Event sourcing is a relatively new term coined by Martin Fowler in 2005, however the techniques underlying it are routed in great technology going back to the 1970s in systems such as the Tandem NonStop. This talk will explore the benefits of event sourced designs as a basis for your architecture and shows how there are alternatives to suffering the curse that is now JEE.

The speaker will share two decades of his experience using event sourced designs and the benefits they have for supporting cross-cutting concerns such as high-availability, performance, security and auditing. These techniques have been applied across a range of domains including finance, insurance, mobile and automotive industries.

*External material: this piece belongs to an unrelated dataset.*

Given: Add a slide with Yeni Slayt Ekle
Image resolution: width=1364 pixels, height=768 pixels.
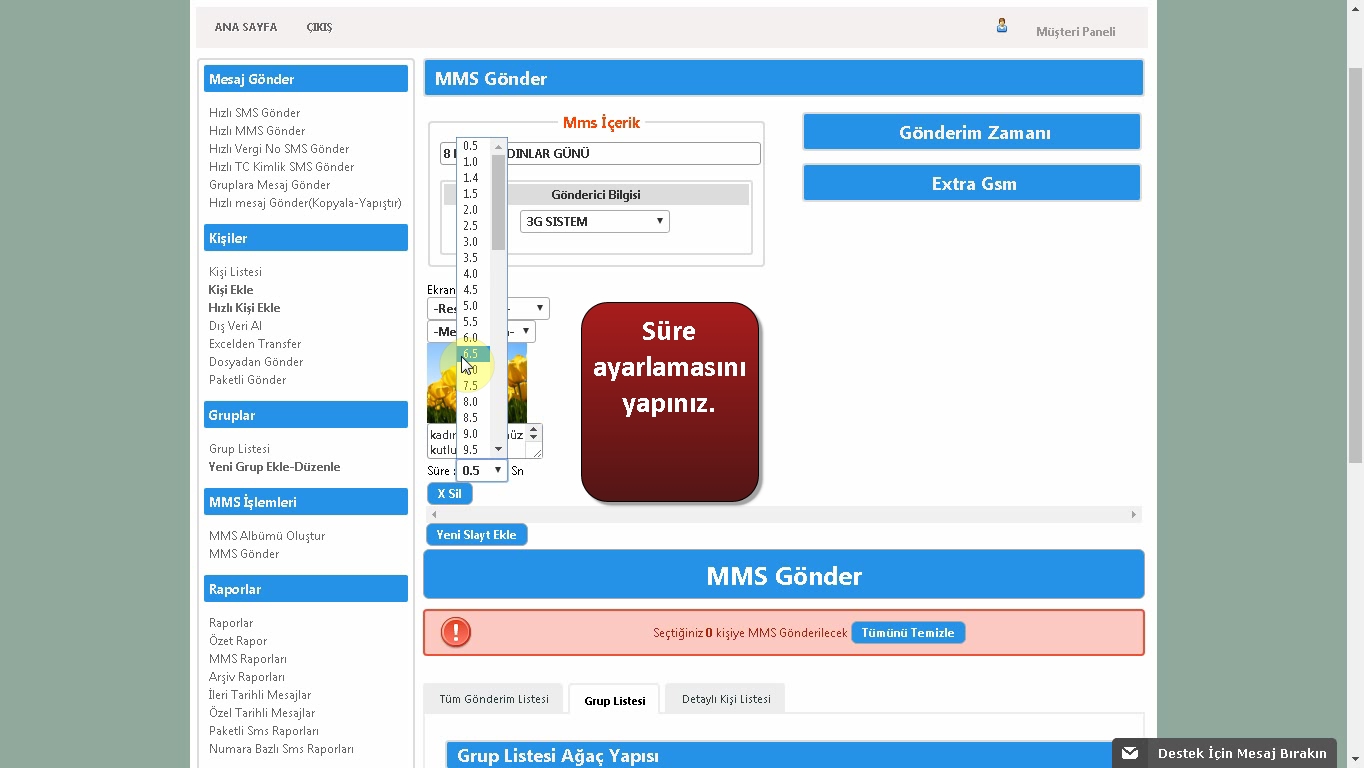Looking at the screenshot, I should tap(476, 535).
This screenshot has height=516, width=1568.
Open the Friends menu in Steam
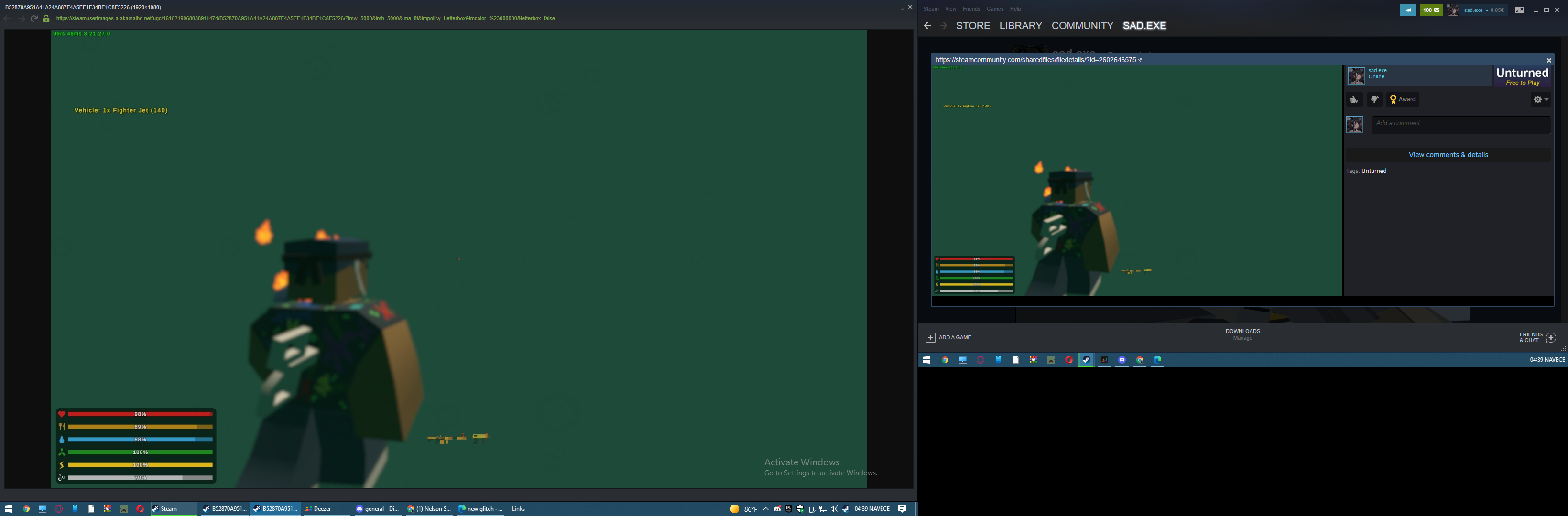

Presentation: Thursday Introduction

Track: Keynote / Time: Thursday 08:45 - 09:00 / Location: To be announced

Thursdays Track Hosts will present the program and provide a short introduction to the Tracks of the day

Presentation: Lock-free Algorithms for Ultimate Performance

Track: Finance / Time: Thursday 16:40 - 17:40 / Location: Henry Moore Room

In the challenge to reach the lowest possible latencies, as we push the boundaries of transaction processing, the good old fashioned lock imposes too much contention on our algorithms. This contention results in unpredictable latencies when we context switch into the kernel, and in addition limits throughput as Little’s law kicks in. Lock-free and wait-free algorithms can come to the rescue by side-stepping the issues of locks, and when done well can even avoid contention all together. However, lock-free techniques are not for the faint hearted. Programming with locks is hard. Programming using lock-free techniques is often considered the realm occupied only by technical wizards.

This session aims to take some of the fear out of non-locking techniques. Make no mistake this is not a subject for beginners but if you are brave, and enjoy understanding how memory and processors really work, then this session could open your eyes with what is possible if you are willing to dedicate the time and effort in this amazing subject area.

The attendees will learn the basics of how modern Intel x86_64 processors work and the memory model they implement that forms the foundations for lock-free programming. Empirical evidence will be presented to illustrate the raw throughput and potential latencies that can be achieved when using these techniques.